YOUR ASSIGNMENT: Starting at the line that has "The image size is (1100, 825)." and stopping after the line that has "Click the zoom-to-full-extent tool", reproduce the listing below exactly; omit everything else.

MATERIAL FOR THIS EXERCISE:
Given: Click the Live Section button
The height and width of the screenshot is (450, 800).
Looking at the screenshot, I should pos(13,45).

--

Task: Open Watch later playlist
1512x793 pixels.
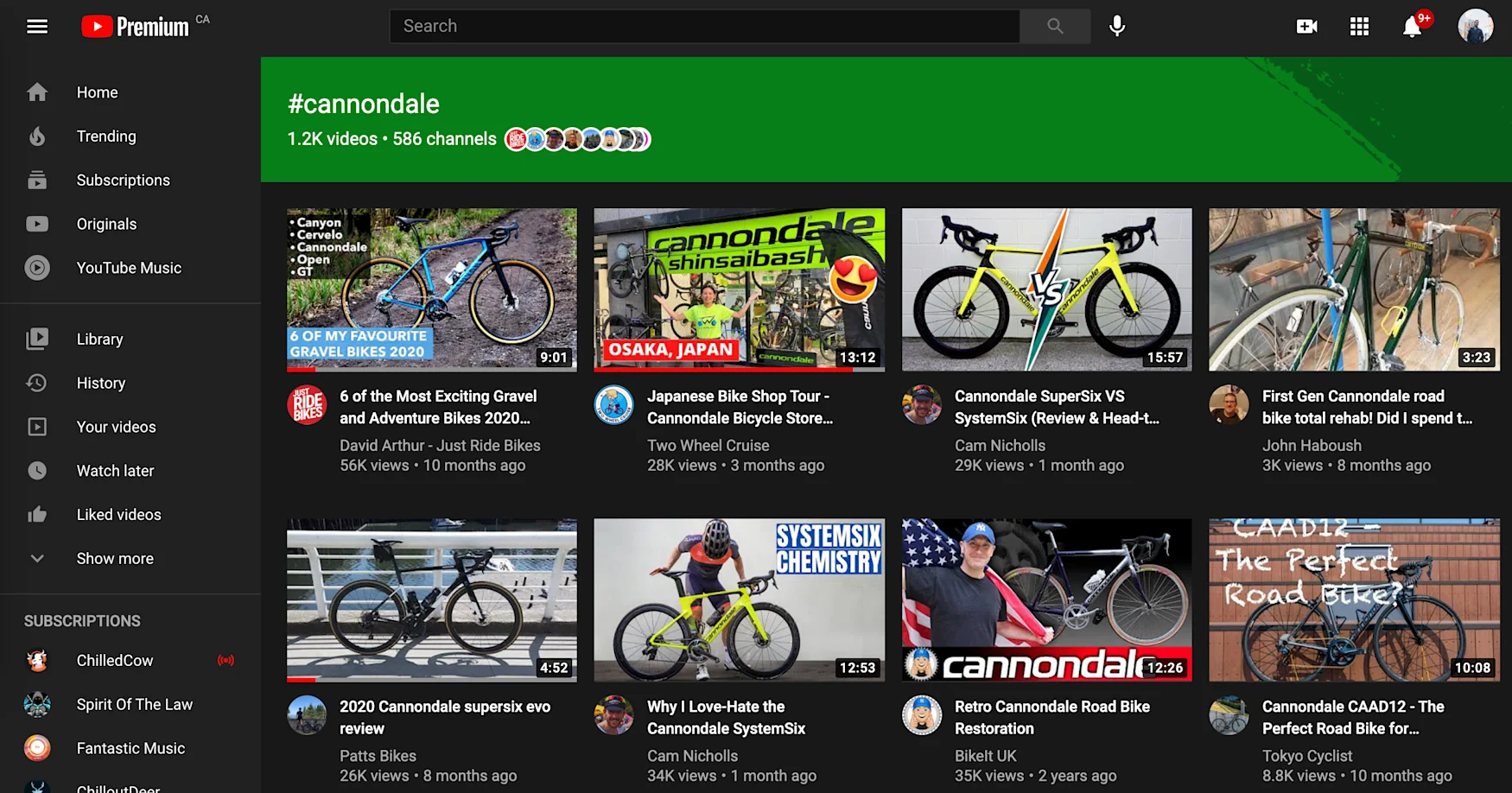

* * *

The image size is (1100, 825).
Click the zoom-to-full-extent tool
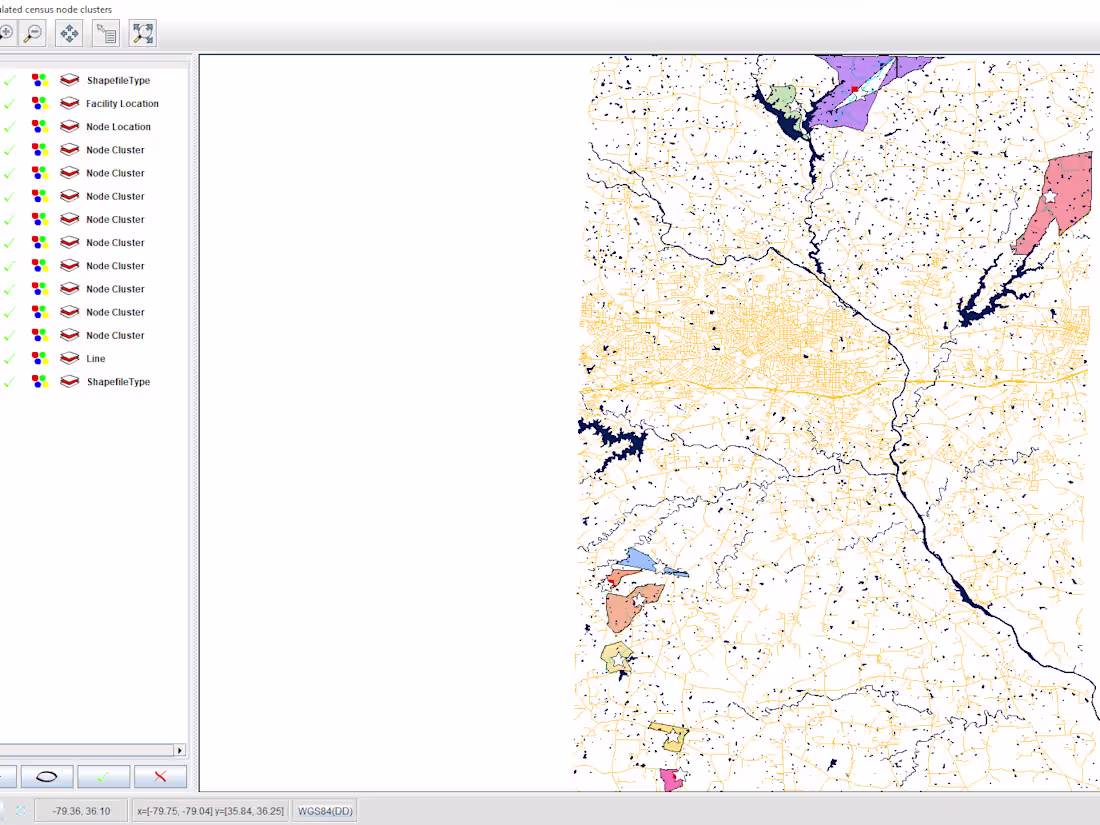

EXERCISE ANSWER:
The image size is (1100, 825).
Click the zoom-to-full-extent tool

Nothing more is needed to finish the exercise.